FRDB Archives

Freethought & Rationalism Archive

The archives are read only.


Go Back   FRDB Archives > Archives > IIDB ARCHIVE: 200X-2003, PD 2007 > IIDB Philosophical Forums (PRIOR TO JUN-2003)
Welcome, Peter Kirby.
You last visited: Yesterday at 05:55 AM

 
 
Thread Tools Search this Thread
Old 08-19-2002, 01:26 PM   #21
Regular Member
 
Join Date: Oct 2001
Location: Oztralia (*Aussie Aussie Aussie*)
Posts: 153
Post

What about Godel's therom and it's implications for AI? I mean if by AI you mean "analogous to a human mind" then i think it was shown to be impossible by Godel's theroms.

Taken from this article.. (a review of Roger Penrose's book Shadows of the Mind: A Search for the Missing Science of Consciousness)

------

"The relevance of all this to computers is that all computers involve- indeed are-systems for the mechanical manipulation of strings of symbols (or "bits") carried out according to mechanical recipes called "programs" or "algorithms." Now suppose that there could be a computer program that could perform all the mental feats of which a man is capable. (In fact, such a program must be possible if each of us is in fact a computer.) Given sufficient time to study the structure of that program, a human mathematician (or group of mathematicians) could construct a "Godel proposition" for it, namely a proposition that could not be proven by the program but that was nevertheless true, and-here is the crux of the matter-which could be seen to be true by the human mathematician using a form of reasoning not allowed for in the program.
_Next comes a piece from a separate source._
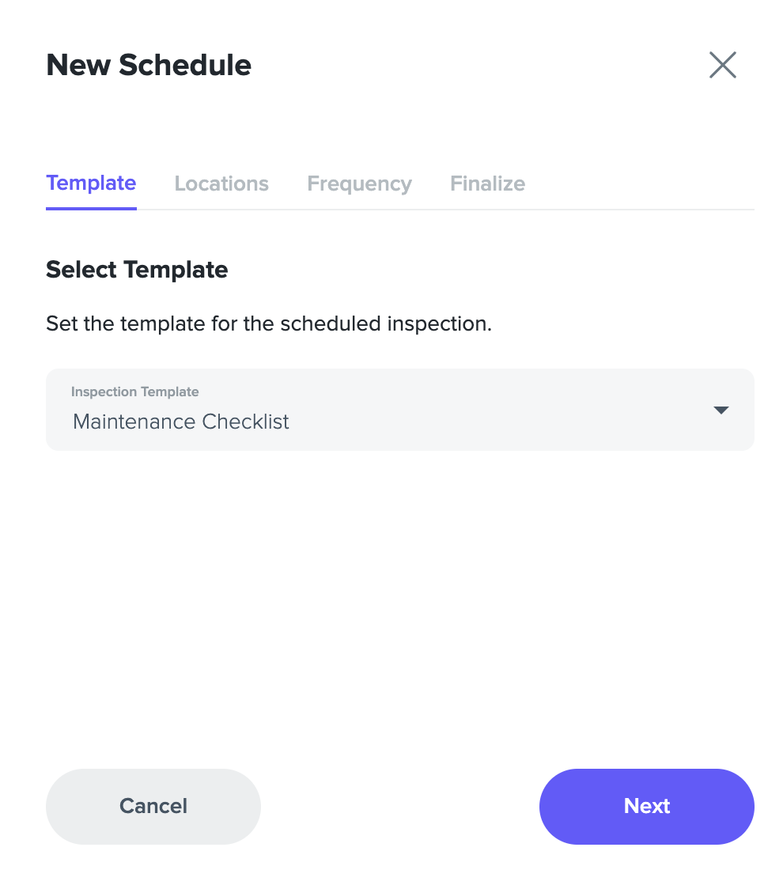The image size is (783, 870).
Task: Dismiss the dialog with the X icon
Action: (723, 65)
But this is a contradiction, since this hypothetical program was supposed to be able to do anything that the human mind can do.

What follows from all this is that our minds are not just computer programs. The Lucas-Penrose argument is much more involved than the bare outline I have just given would suggest, and many people have raised a variety of objections to it. But Lucas and Penrose have had little difficulty in showing the insubstantiality of these objections, and I think it is fair to say that their argument has not been dented. And yet, the argument Lucas and Penrose have made is so disconcerting to certain habits of thought that the reflexive response of many people is to say that it must be wrong. Science has conditioned us to expect the breakthrough, the revolution in thought, the astonishing new possibility. To say that machines will never think is as foolish as it was to have said that man would never fly. But science has shown us not only possibilities but limitations."

-----
<a href="http://www.firstthings.com/ftissues/ft9511/articles/revessay.html" target="_blank">http://www.firstthings.com/ftissues/ft9511/articles/revessay.html</a>
Plump-DJ is offline  
Old 08-19-2002, 02:45 PM   #22
Veteran Member
 
Join Date: May 2002
Location: Ontario, Canada
Posts: 1,125
Post

Quote:
"The relevance of all this to computers is that all computers involve- indeed are-systems for the mechanical manipulation of strings of symbols (or "bits") carried out according to mechanical recipes called "programs" or "algorithms."
All he has shown is that today's computers aren't capable of consciousness. Our consciousness is a result of our brains, if the function of each component of our brains were to be copied in every way by an inorganic material, cell by cell, why is this machine not conscious?

Thought experiment.

At this moment your brain is completely organic and you are conscious.

Now, replace a single brain cell with an inorganic replacement that does everything the cell it replaced did precisely.

Now another, and another.

At what point are you no longer a truely conscious being, but merely a complex machine that can "fake it"?
Bible Humper is offline  
Old 08-20-2002, 01:02 AM   #23
Regular Member
 
Join Date: Oct 2001
Location: Oztralia (*Aussie Aussie Aussie*)
Posts: 153
Post

Quote:
All he has shown is that today's computers aren't capable of consciousness. Our consciousness is a result of our brains, if the function of each component of our brains were to be copied in every way by an inorganic material, cell by cell, why is this machine not conscious?
1) Well actually i think the implications are a little bit more profound then that. Godel's therom's and it's implications for such things as AI and "unlimited knowledge" are still there, regardless of how advanced our computer's become or advanced our mathmatics gets.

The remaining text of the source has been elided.